"This role is very different from
anything I’ve ever done. Mostly
because there’s nothing to hide
behind. There’s no large costume
or makeup to hide behind. There’s no huge
song to hide behind. No big thing,” says
Shoshana Bean on her latest Broadway role—Susan,
the daughter of Billy Crystal’s Buddy Young
in the musical adaptation of his 1992
film Mr. Saturday Night about an insult comedian looking for a second chance
at celebrity while mending his strained
relationship with his fractured family.
Bean has become a fan favorite on the Main Stem with credits that include Elphaba
in Wicked and Jenna in Waitress, along
with regional appearances as CC Bloom in
Beaches and Fanny Brice in Funny Girl. A
powerhouse vocalist, the performer sells
out her annual holiday show at the Apollo
Theatre and can often be seen in concert
alongside composer Jason Robert Brown,
who wrote the score for Mr. Saturday Night
with lyricist Amanda Green.
“I think about the larger-than-life characters I’ve been so lucky to play, and this is the closest version of playing myself on stage in a character that I’ve ever come, and it’s terrifying, but I had to take this very serpentine route to be able to show up as myself in a character on stage.”
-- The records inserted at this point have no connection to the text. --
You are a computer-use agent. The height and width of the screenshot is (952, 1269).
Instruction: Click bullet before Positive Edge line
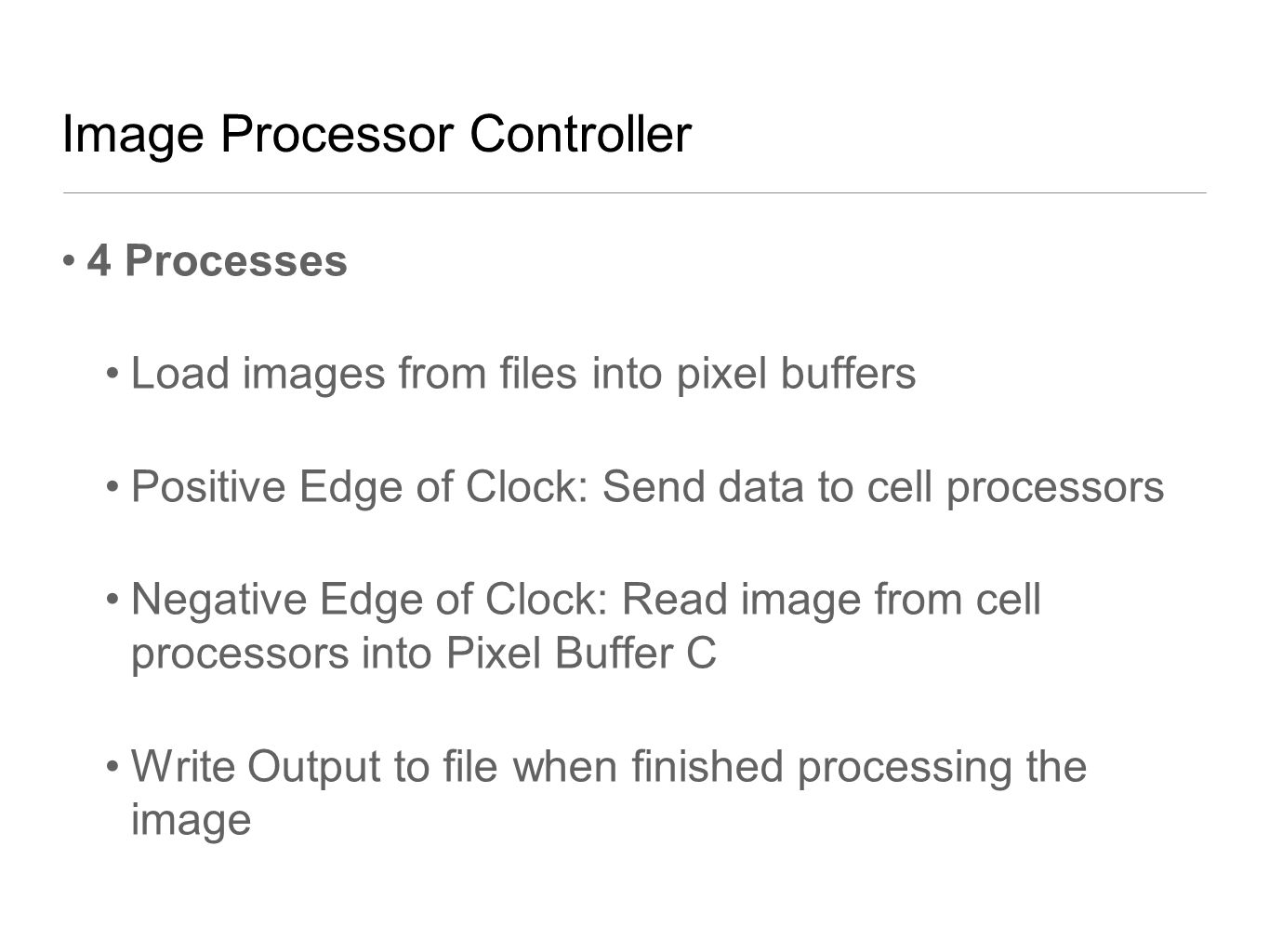pyautogui.click(x=113, y=486)
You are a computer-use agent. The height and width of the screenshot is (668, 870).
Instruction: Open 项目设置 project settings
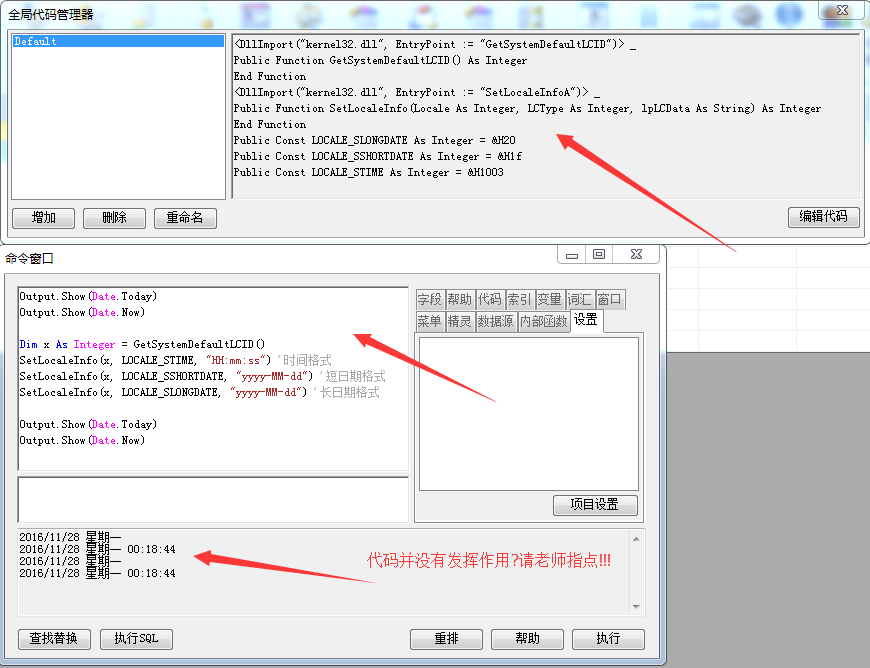[595, 505]
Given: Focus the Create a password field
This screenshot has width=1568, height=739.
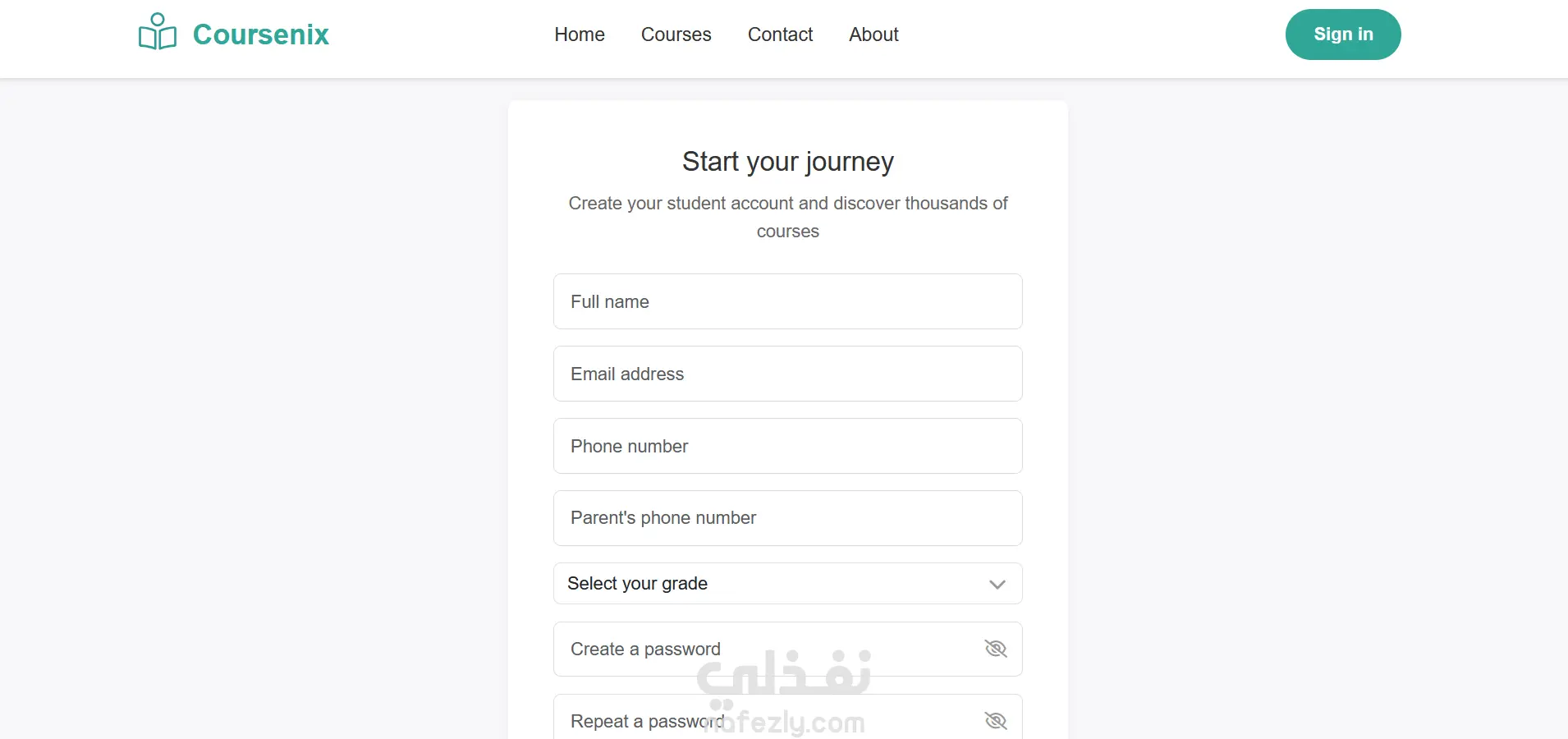Looking at the screenshot, I should click(763, 649).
In the new musical, Susan is 90-days sober and yearning to let go of old feelings of neglect from her once-famous father. “I know what it is to feel like you got to use a bullhorn to get attention sometimes,” she jokes. “I understand what it feels like to feel unseen and/or overlooked...for whatever it means in my life versus hers...I know that feeling... She’s not a caricature. She’s just a human struggling to just try to do better every day.”
Susan the character and Shoshana the performer also intersect when it comes to their relationship with their main scene partner. “We had a chemistry from the beginning,” says Bean of Crystal. “We text. We talk on the phone. I went to his house for Passover. He’s now a father figure in my life.
“However, there was a part of me until recently was still very aware of who my scene partner was and still very much intimidated and really wanting to please him. But he has been insanely loving,” she says. “It’s been one of the great gifts of my life. I won’t even say of my career, because it goes beyond the work. I can tell. I’ll have him for the rest of my life.”